Tasks‎ > ‎SeeDev‎ > ‎

SeeDev evaluation

Evaluation results

Congratulations to all participants for submitting their predictions! The definitive results are presented on the following table.

Teams F1 Recall Precision
LitWay 0.432 0.448 0.417
UniMelb 0.364 0.386 0.345
VERSE 0.342 0.458 0.273
-- 0.335 0.245 0.533
ULISBOA 0.306 0.256 0.379
LIMSI 0.255 0.318 0.212
DUTIR* -- -- --
* Results hidden upon request of the team

Evaluation service

General evaluation algorithm

The evaluation is performed in two steps:

  1. Pairing of reference and predicted annotations.
  2. Filtering of reference-prediction pairs.
  3. Computation of measures
There may be additional filtering or rearrangement steps in order to accommodate a specific sub-task or to compute alternate scores. The description of each task details the specifics of the evaluation.

Pairing

The pairing step associates each reference annotation with the best matching predicted annotation. The criterion for "best matching" is a similarity function Sp that, given a reference annotation and a predicted annotation, yields a real value between 0 and 1. The algorithm selects the pairing that maximizes the sum of Sp on all pairs, and so that no pair has a Sp equal to zero. Sp is specific to the task, refer to the description of the evaluation of each sub-task for the specification of Sp.

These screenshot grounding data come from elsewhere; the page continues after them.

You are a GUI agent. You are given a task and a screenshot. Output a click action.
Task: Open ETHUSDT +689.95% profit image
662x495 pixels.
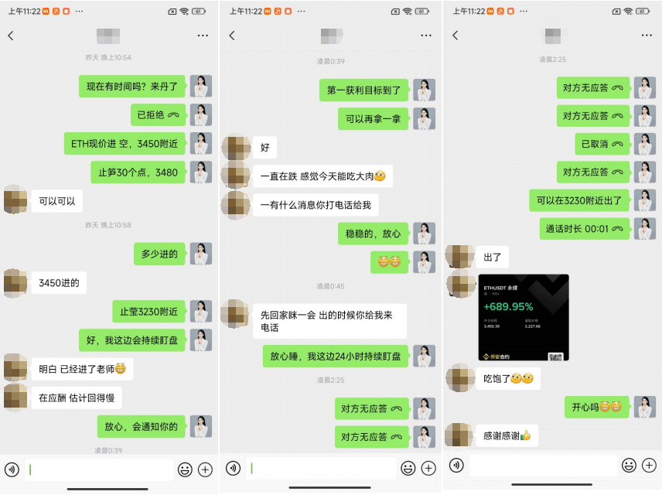(x=524, y=318)
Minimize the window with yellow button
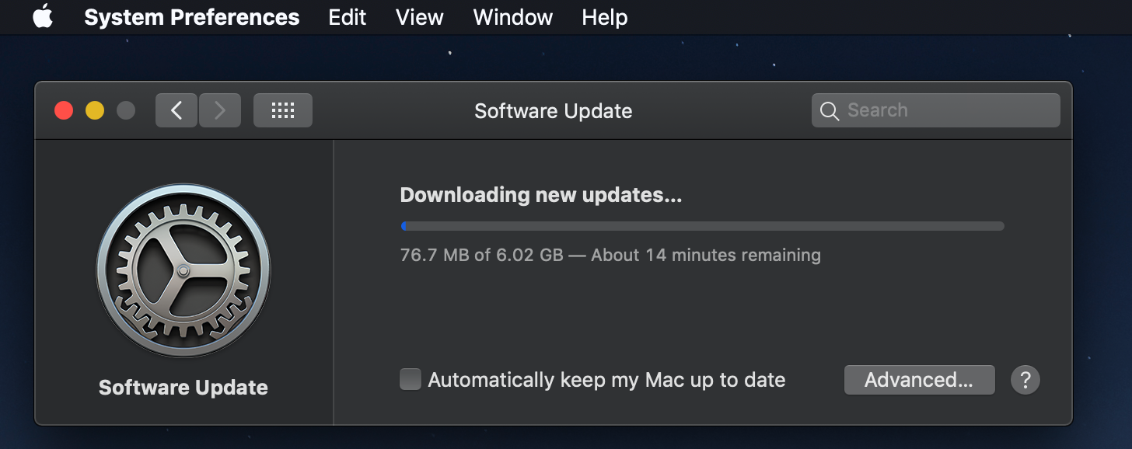This screenshot has height=449, width=1132. (95, 110)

  • A pair where Sp equals to 1 is called a True Positive, or a Match.
  • A pair where Sp is below 1 is called a Partial Match, or a Substitution.
  • A reference annotation that has not been paired is called a False Negative, or a Deletion.
  • A predicted annotation that has not been paired is called a False Positive, or an Insertion.

Filtering

The filtering step selects a subset of reference-predicted pairs, from which the scores will be computed. In all sub-tasks the main score is computed on all pairs without any filter applied. Filtering is used to compute alternate scores in order to assess the strengths and weaknesses of a prediction. One typical use of filtering is to distinguish the performance of different annotation types.

Measures

Measures are scores computed from the reference-predicted annotation pairs after filtering. They may count False Positives, False Negatives, Matches, Partial Matches, or an aggregate of these scores like Recall, Precision, F1, Slot Error Rate, etc.

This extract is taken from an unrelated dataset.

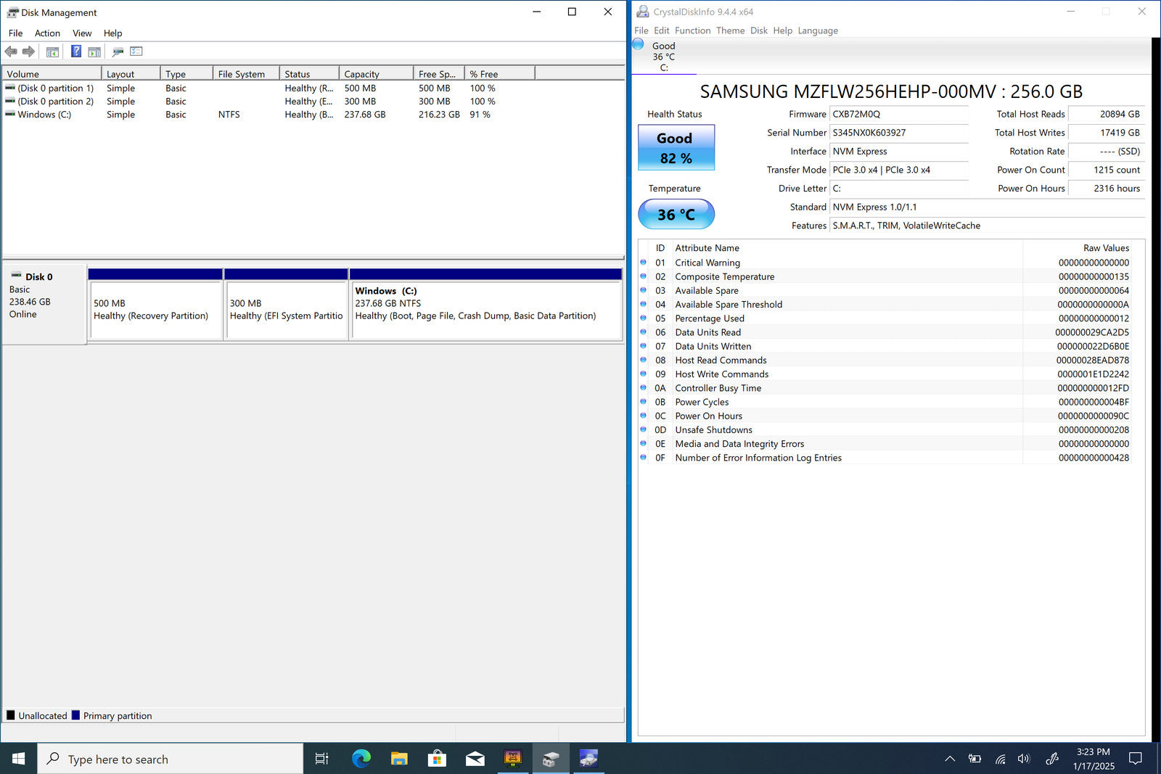Click Show/Hide Console Tree toolbar icon
Image resolution: width=1161 pixels, height=774 pixels.
pos(52,52)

Each sub-task has a different set of measures. Participants are ranked by the first measure.

Sub-tasks evaluations

DeeDev-binary

The pairing similarity function of SeeDev-binary is defined as:

If the reference and predicted events have the same type and if the two arguments are the same, then Sp = 1; otherwise Sp = 0.

The submissions are evaluated with Recall, Precision and F-1. Note that the events of type Is_Linked_To, Has_Sequence_Identical_To, Is_Functionally_Equivalent_To are considered commutative: the two arguments can be reversed. Event of all other types are not commutative.

Alternate scores are provided for each event type.

SeeDev-full

The pairing similarity function of SeeDev-full is derived from SeeDev-binary, additionally it allows for mistakes in the optional arguments:

Sp = Sp-binary . SNeg . SOpt

Where Sp-binary is the pairing function of SeeDev-binary described above. Therefore, in order to be paired, a reference and a predicted event must have the same type and the same mandatory arguments.

SNeg is the negation similarity:

If both reference and predicted events are negated, then SNeg = 1, if neither reference and predicted events are negated, then SNeg = 1, otherwise SNeg = 0.5

If the predicted event is negated where the reference event is not (or vice-versa), then SNeg applies a penalty halving the score.

SOpt is the similarity for optional arguments:

SOpt = 1 - (EOpt / N)

EOpt is the number of errors in the optional arguments, and N is the cardinality of the union of all optional arguments in the reference and predicted events. The errors are counted as follows:

  • A missing optional argument counts as 1 error.
  • An extra optional argument counts as 1 error.
  • A wrong optional argument counts as 2 errors.

The submissions are evaluated with Recall, Precision and F-1. The service also computes the Slot Error Rate.

Alternate scores are provided for each event type.